As John Lash observes, “the portraits of Bronzeville Boys and Girls identify these Negro children with the essences of childhood itself” (21), and this act is not without significance for “[s]uch an identification is often tragically necessary in a nation and in a world which would brutally impose upon children the mannish prohibitions of social distinction and difference” (21). Rachel Conrad makes a similar assertion, suggesting that Brooks’ poems “instantiate the idea that even young children are important—are, indeed, persons—and that the individuality of black children deserves representation” (Conrad 381).

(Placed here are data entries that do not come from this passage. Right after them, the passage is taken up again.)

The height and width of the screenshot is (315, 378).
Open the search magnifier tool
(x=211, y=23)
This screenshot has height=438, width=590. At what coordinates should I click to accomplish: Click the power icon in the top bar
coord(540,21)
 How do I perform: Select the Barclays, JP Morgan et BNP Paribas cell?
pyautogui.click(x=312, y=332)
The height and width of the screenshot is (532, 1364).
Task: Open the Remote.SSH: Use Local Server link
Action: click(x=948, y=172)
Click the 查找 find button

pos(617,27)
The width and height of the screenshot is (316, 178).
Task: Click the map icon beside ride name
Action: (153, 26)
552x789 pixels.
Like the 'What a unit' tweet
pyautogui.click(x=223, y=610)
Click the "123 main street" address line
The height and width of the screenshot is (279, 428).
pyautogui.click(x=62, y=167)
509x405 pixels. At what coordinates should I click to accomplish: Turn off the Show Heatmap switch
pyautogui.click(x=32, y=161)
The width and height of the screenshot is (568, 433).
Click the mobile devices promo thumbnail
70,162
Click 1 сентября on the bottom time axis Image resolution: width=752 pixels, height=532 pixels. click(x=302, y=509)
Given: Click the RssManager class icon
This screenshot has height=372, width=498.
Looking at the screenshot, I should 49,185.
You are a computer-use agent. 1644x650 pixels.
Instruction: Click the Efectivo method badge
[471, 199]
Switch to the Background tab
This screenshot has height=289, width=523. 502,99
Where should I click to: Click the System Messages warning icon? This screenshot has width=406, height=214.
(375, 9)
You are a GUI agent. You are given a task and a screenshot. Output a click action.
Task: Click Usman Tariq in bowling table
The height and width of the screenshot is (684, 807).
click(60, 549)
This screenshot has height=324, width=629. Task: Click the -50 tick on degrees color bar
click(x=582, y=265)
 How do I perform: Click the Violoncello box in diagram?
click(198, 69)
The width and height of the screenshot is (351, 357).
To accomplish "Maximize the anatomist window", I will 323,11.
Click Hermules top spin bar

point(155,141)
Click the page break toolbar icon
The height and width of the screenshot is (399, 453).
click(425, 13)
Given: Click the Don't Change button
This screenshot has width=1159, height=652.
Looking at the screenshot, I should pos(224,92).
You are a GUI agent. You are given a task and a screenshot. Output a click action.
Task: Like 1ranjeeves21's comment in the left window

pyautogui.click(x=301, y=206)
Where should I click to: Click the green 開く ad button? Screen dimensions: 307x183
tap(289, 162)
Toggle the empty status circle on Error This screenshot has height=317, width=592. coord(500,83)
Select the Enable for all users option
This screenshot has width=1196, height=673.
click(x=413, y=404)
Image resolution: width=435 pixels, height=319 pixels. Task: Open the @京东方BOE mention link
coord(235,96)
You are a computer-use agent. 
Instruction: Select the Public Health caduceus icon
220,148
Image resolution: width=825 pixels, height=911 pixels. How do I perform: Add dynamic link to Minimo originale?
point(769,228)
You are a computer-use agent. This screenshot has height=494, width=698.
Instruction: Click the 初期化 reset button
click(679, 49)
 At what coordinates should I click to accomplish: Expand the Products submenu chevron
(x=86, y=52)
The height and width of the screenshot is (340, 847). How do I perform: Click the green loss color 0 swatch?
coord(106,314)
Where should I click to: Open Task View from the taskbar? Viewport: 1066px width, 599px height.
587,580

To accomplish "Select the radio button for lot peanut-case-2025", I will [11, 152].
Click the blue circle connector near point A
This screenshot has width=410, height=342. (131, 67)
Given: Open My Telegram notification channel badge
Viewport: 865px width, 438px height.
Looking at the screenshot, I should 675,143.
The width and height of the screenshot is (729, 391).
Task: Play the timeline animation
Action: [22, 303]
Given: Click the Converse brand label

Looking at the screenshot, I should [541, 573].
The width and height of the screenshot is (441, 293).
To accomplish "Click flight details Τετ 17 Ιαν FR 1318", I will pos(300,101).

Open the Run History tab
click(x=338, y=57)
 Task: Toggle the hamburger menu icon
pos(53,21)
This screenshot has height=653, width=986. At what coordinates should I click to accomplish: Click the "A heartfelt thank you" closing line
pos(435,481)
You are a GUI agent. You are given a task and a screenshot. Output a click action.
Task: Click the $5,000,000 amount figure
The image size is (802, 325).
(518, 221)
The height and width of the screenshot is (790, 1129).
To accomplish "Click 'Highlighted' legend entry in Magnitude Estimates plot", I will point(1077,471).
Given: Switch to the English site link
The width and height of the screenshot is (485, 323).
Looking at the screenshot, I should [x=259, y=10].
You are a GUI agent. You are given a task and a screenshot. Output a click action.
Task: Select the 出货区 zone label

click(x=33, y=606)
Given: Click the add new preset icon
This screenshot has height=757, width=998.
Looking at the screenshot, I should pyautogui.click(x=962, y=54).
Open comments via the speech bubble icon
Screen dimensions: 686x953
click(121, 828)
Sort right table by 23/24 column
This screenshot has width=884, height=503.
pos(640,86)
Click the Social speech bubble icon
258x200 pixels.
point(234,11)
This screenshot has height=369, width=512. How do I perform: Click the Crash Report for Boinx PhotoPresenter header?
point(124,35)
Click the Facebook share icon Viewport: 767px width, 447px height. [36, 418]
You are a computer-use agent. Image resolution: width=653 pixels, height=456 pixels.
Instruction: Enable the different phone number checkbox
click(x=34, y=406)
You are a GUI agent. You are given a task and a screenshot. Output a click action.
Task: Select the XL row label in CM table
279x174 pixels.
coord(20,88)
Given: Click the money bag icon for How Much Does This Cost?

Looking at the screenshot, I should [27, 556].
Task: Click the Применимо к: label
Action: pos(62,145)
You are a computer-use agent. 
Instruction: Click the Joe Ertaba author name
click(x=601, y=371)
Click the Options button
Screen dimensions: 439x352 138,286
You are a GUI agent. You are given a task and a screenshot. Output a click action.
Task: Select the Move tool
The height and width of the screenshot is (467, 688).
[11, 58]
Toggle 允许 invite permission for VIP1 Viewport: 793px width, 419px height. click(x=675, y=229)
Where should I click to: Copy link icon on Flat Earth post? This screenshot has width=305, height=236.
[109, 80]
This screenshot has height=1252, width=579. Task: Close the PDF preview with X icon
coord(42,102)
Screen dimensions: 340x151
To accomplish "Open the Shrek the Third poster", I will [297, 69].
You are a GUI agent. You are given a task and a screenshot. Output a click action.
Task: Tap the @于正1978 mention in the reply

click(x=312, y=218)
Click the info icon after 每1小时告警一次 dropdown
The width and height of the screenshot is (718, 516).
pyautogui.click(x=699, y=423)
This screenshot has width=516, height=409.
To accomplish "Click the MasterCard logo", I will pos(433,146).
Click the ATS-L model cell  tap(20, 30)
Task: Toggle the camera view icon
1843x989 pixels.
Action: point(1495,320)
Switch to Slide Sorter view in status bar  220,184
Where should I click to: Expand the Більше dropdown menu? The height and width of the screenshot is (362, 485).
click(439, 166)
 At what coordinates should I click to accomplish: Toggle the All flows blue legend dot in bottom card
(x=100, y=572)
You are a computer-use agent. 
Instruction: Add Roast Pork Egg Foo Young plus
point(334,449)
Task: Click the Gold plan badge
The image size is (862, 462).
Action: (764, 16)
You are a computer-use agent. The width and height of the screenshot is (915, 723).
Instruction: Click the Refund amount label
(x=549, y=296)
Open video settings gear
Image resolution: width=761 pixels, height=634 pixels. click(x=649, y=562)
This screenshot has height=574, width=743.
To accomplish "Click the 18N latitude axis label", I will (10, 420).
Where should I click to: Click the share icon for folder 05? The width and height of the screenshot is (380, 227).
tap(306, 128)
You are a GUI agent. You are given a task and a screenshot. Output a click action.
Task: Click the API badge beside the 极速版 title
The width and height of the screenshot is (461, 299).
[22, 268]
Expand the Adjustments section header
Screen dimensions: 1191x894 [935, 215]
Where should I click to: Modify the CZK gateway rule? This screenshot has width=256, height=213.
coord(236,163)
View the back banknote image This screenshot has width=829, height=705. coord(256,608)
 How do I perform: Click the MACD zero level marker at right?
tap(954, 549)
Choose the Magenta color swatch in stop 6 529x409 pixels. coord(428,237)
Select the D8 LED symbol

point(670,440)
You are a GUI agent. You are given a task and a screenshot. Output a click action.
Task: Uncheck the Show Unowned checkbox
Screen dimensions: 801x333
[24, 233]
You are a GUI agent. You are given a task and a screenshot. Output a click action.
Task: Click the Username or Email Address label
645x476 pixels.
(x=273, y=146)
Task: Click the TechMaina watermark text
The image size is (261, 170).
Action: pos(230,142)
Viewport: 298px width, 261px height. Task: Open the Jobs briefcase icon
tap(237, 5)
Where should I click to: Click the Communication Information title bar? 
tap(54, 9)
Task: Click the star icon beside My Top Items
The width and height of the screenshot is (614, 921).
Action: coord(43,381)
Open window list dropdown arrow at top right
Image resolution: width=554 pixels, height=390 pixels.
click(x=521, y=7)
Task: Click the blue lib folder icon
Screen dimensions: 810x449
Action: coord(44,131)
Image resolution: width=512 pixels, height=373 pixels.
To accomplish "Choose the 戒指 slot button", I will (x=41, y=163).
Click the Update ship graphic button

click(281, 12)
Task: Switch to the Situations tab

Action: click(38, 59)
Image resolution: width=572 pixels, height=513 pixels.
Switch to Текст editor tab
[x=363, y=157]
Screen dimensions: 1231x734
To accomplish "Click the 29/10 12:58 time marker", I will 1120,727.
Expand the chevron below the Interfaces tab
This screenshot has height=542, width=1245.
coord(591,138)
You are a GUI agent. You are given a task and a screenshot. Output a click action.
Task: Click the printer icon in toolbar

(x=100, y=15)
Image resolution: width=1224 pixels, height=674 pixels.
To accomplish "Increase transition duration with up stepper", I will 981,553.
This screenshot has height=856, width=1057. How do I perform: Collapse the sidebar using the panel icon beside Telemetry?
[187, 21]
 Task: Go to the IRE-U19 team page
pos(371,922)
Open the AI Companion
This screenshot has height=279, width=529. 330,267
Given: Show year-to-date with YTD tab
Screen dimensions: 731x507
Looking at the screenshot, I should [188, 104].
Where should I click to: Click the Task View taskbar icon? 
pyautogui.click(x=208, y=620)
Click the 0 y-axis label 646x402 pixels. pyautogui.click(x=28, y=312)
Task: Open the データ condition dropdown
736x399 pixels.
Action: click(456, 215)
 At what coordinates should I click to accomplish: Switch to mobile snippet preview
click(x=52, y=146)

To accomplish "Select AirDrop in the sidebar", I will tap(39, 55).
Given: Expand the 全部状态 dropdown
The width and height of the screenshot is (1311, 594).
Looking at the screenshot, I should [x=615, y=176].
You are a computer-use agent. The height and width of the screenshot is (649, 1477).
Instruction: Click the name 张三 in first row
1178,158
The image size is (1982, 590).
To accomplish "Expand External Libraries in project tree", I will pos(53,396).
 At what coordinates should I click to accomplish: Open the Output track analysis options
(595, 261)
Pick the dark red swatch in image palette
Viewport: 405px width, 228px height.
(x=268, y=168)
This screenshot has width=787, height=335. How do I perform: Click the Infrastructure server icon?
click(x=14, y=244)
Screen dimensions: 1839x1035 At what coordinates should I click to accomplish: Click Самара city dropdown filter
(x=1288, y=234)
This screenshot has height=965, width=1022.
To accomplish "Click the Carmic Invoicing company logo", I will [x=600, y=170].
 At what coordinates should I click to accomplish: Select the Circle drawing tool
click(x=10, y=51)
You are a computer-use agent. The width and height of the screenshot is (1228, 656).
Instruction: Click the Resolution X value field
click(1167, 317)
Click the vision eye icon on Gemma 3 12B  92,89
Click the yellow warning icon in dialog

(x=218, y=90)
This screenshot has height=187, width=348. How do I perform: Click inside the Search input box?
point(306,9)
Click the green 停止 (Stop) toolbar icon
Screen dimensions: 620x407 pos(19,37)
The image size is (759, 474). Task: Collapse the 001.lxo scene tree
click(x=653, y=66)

In these poems, Brooks asserts the beauty of imagination and of community in black neighborhoods. Although the poems hint at and sometimes directly comment on the problems facing the children of Bronzeville, they, nonetheless, assert a strong sense of community, family, and dignity. For example, the poem “Andre” celebrates family as a young boy dreams that he has the opportunity to pick who his parents will be and, with joyful surprise, realizes that he would not want any parents but the ones that he has. Unspoken in the poem is the fact that the young boy could have chosen wealthy parents in a different community, but, instead, he joyfully embraces his own community. The poem could be about any child, but as it focuses on a young black man – it reminds us of the importance of family and community that transcends the realities of oppression.

Desires and dreams bubble just below the surface of the poems. In “Eppie,” a little girl dreams of owning something “that is perfectly her own” (13). In “Luther and Breck,” two little boys dream of a nostalgic past in England, a land of knights and castles. While the dreams suggest lack, they also suggest a persistence of hope.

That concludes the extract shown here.